▶ [TASK PROMPT] Only the pictures are to be left out; return the rest of the data exactly as it stands.

═══ DATASET CONTENT ═══

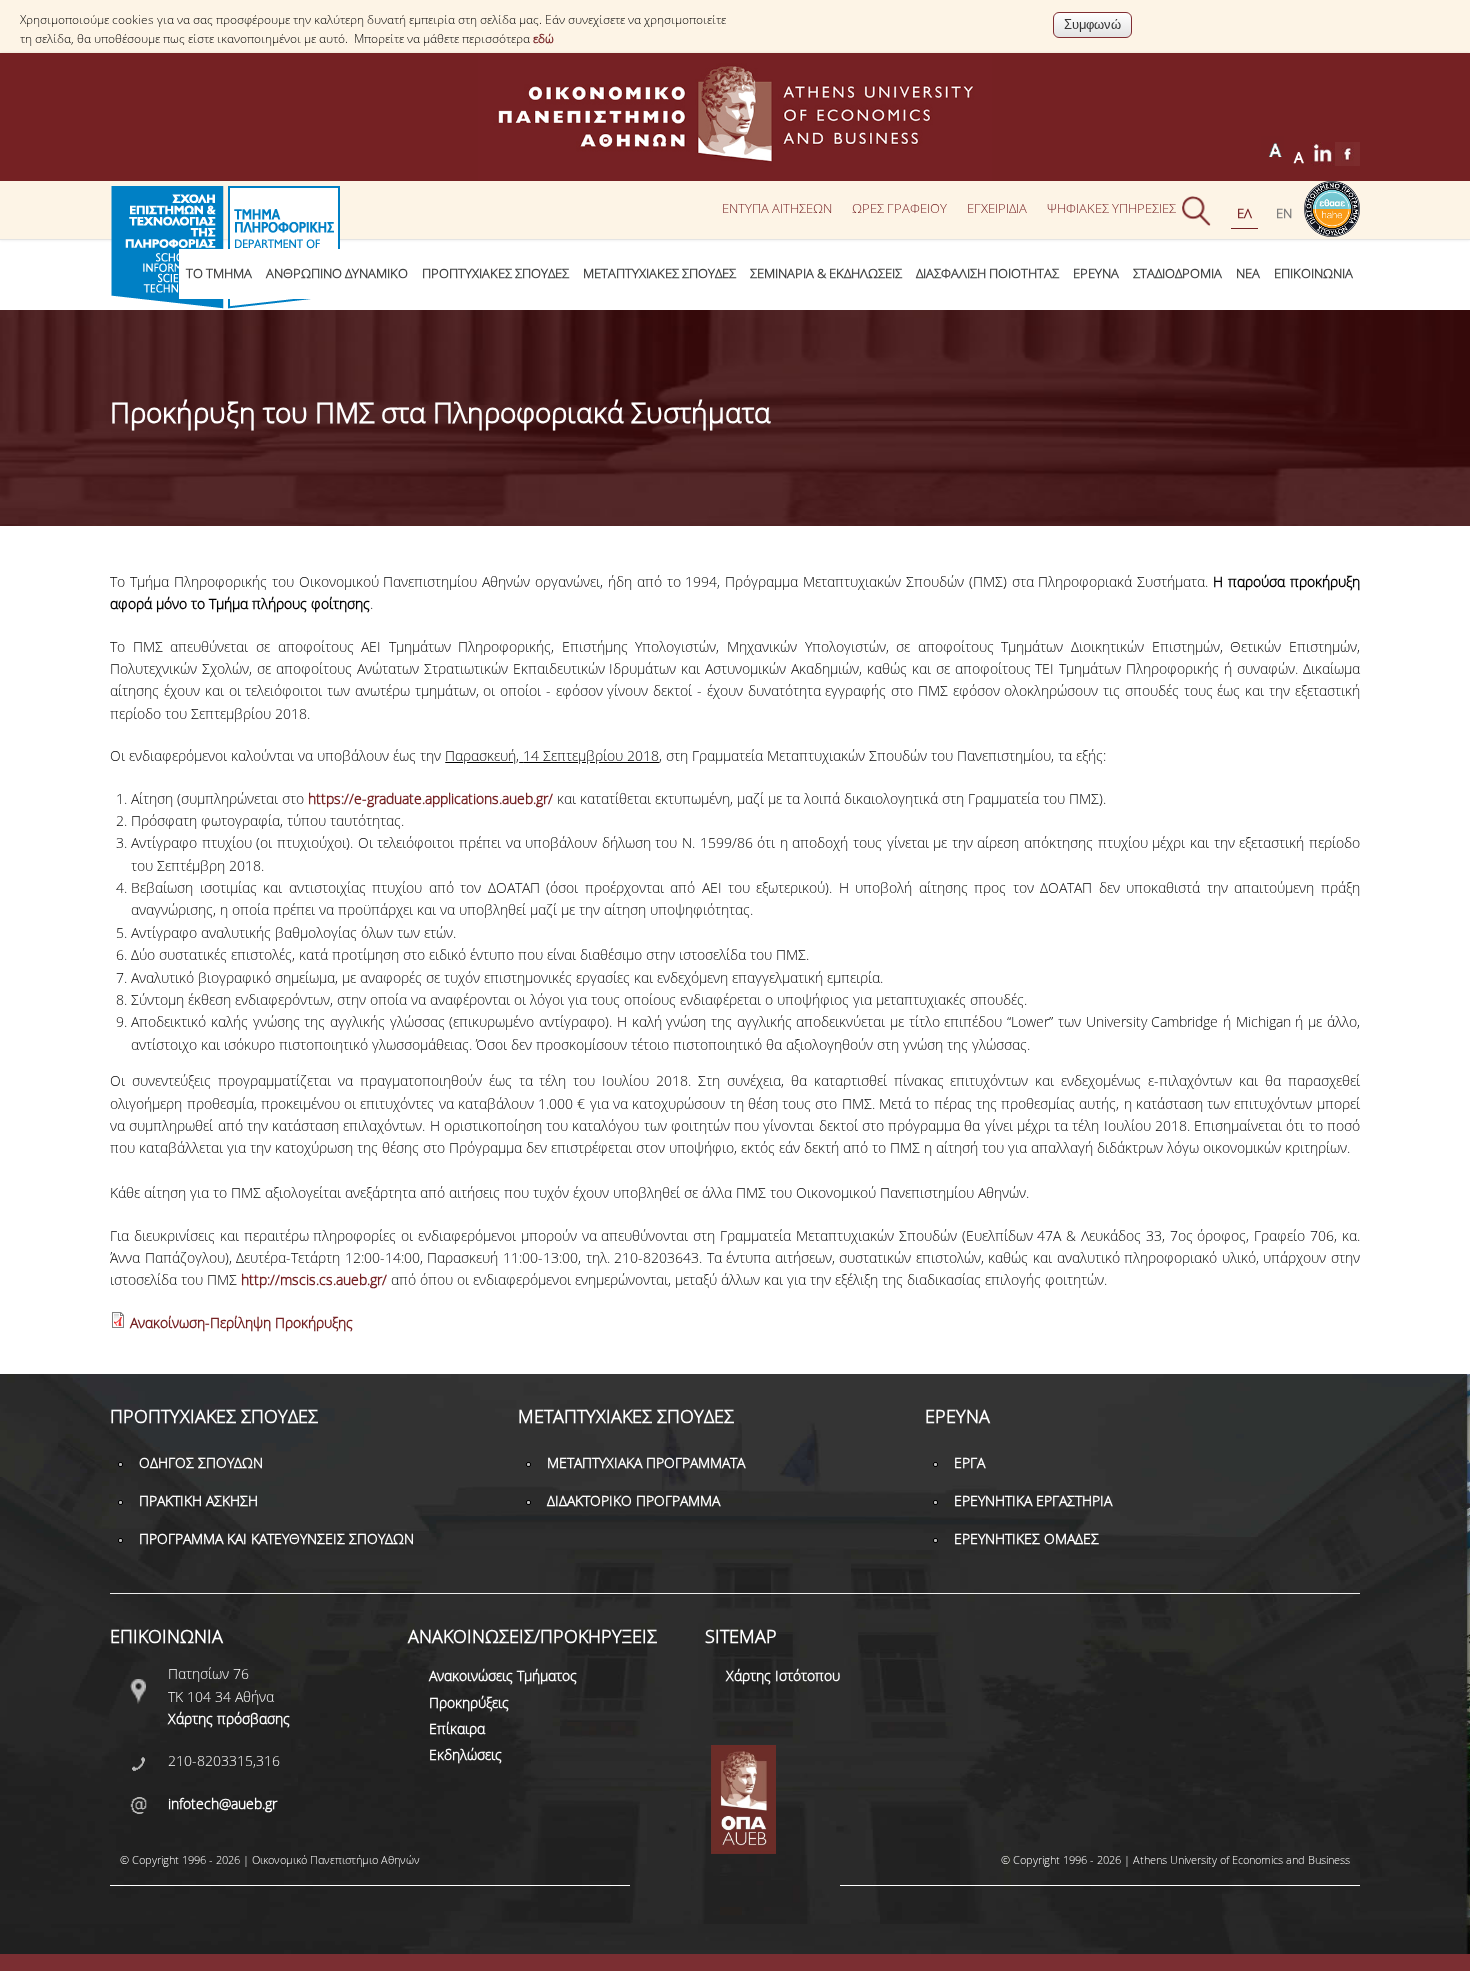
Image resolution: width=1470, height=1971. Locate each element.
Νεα (1248, 273)
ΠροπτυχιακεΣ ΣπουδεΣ (495, 273)
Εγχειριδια (997, 208)
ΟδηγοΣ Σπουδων (201, 1462)
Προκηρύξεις (469, 1702)
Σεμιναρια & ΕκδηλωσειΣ (826, 273)
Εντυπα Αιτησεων (777, 208)
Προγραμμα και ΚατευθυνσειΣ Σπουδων (276, 1538)
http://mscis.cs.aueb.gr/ (314, 1279)
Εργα (969, 1462)
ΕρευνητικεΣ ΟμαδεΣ (1026, 1538)
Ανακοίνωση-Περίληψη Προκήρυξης (241, 1322)
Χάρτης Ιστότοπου (783, 1675)
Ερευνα (1096, 273)
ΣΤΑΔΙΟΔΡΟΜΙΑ (1177, 273)
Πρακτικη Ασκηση (198, 1500)
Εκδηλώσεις (465, 1754)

═══

▶ [TASK ANSWER]
Image resolution: width=1470, height=1971. Locate each element.
Νεα (1248, 273)
ΠροπτυχιακεΣ ΣπουδεΣ (495, 273)
Εγχειριδια (997, 208)
ΟδηγοΣ Σπουδων (201, 1462)
Προκηρύξεις (469, 1702)
Σεμιναρια & ΕκδηλωσειΣ (826, 273)
Εντυπα Αιτησεων (777, 208)
Προγραμμα και ΚατευθυνσειΣ Σπουδων (276, 1538)
http://mscis.cs.aueb.gr/ (314, 1279)
Εργα (969, 1462)
ΕρευνητικεΣ ΟμαδεΣ (1026, 1538)
Ανακοίνωση-Περίληψη Προκήρυξης (241, 1322)
Χάρτης Ιστότοπου (783, 1675)
Ερευνα (1096, 273)
ΣΤΑΔΙΟΔΡΟΜΙΑ (1177, 273)
Πρακτικη Ασκηση (198, 1500)
Εκδηλώσεις (465, 1754)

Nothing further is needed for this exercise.